# Activity A
In the text about the Queensland Leptospiral culture collection, begin at the words "The Leptospiral culture collection consists" and stop after "nationally and internationally.". Write that passage out again, swapping "over 300" for "more than 300".
# Activity B
According to the text about the Queensland Leptospiral culture collection, what bacterium causes leptospirosis?
# Activity C
Go on with the text about the Queensland Leptospiral culture collection from its last sentence.

# Excerpted text
The Queensland Leptospiral culture collection is a Queensland Government scientific collection, in Australia. The collection is housed at the World Health Organization (WHO) Laboratory for Reference and Research on Leptospirosis, as part of the Forensic and Scientific Services (FSS) provided by Queensland Health.

Leptospirosis is a potentially lethal disease in humans that occurs all around the world (except in polar regions). Leptospirosis is caused by the bacterium Leptospira, a helix-shaped bacterium that is dependent on high humidity for survival. It is mostly transmitted through the contact of humans with contaminated water and soil, which contains urine or tissues of an infected animal, ranging from mice to wild pigs to deer.

In Australia, the highest rate of incidence is in Queensland, particularly for people who are exposed to river, stream, canal, lake water and floodwaters contaminated with the urine and tissues of infected domestic and wild animals. The Leptospiral culture collection at the World Health Organization (WHO) Laboratory for Reference and Research on Leptospirosis in Brisbane is used in diagnostic pathology applications to identify bacteria and antibodies from patients and animals with Leptospirosis.

==Significance of collection==

The Leptospiral culture collection consists of over 300 different types of Leptospira cultures and is one of only several collections of its kind in the world. The work of the laboratory supports the fight against the disease by providing analysis and diagnostic support to public and private pathology providers, both nationally and internationally.

# Data extract

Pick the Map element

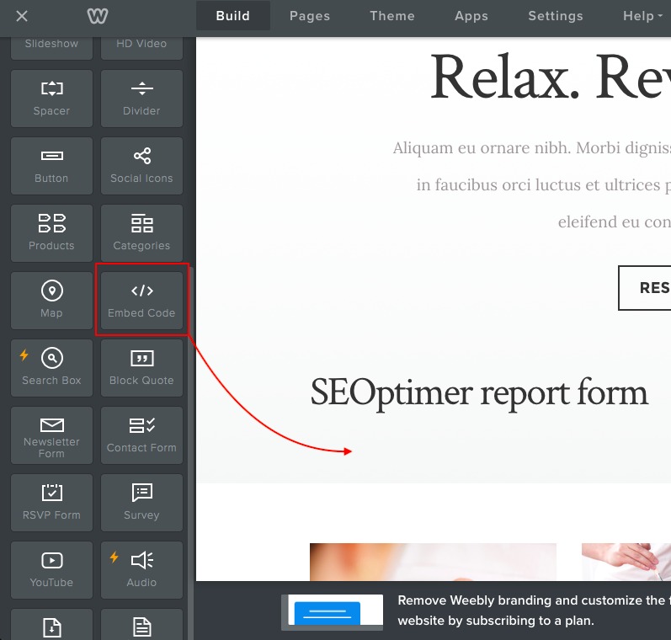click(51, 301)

---

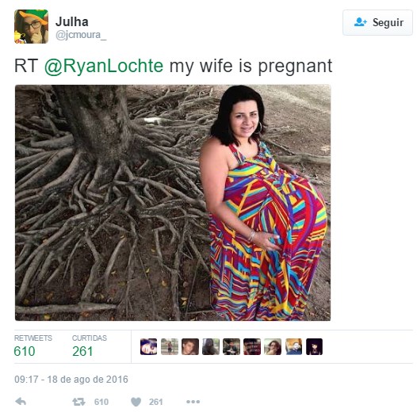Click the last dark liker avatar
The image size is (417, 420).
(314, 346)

---

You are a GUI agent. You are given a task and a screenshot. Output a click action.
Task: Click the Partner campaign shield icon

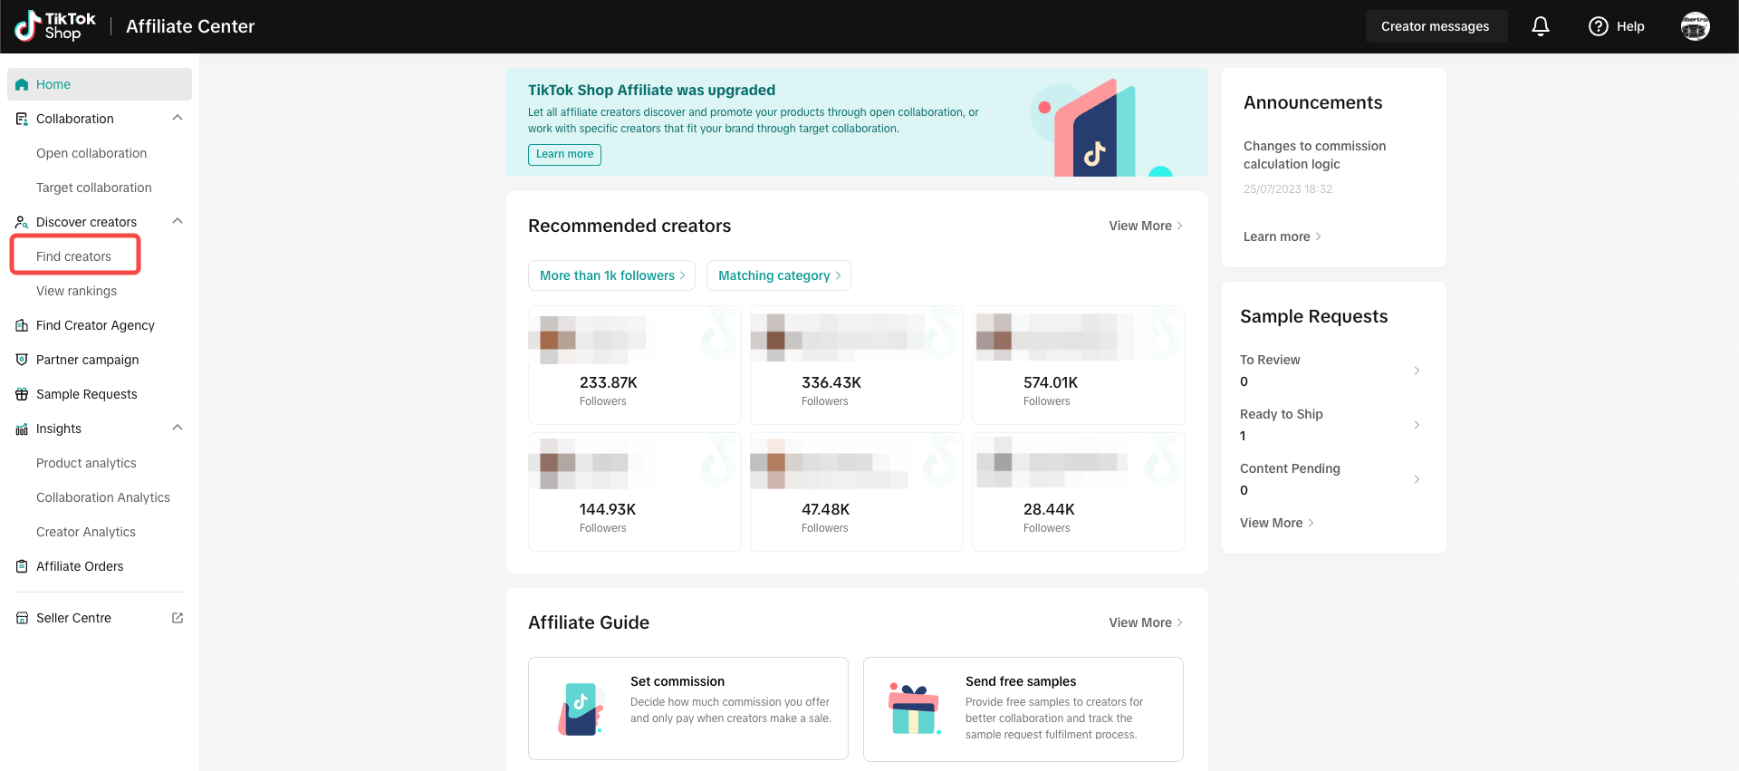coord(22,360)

# Response A
The Leptospiral culture collection consists of more than 300 different types of Leptospira cultures and is one of only several collections of its kind in the world. The work of the laboratory supports the fight against the disease by providing analysis and diagnostic support to public and private pathology providers, both nationally and internationally.

# Response B
Leptospira

# Response C
The Leptospiral culture collection supports activities integral to the:
- Biosecurity Act 2015
- Environment Protection and Biodiversity Conservation Act 1999
- National Health Security Act 2007
- Public Health Act 2005
- Queensland Public Health Regulation 2018

In Queensland, the disease is most prevalent in farmers in humid climates where approximately 100 cases are reported each year. While most cases cause few to mild symptoms, in severe cases Leptospirosis causes jaundice and can lead to kidney failure and ultimately death. The work of the World Health Organization (WHO) Laboratory for Reference and Research on Leptospirosis in Brisbane is considered integral by the Queensland Government to the monitoring of the disease around the world, as well as further research into its pathogenesis in humans.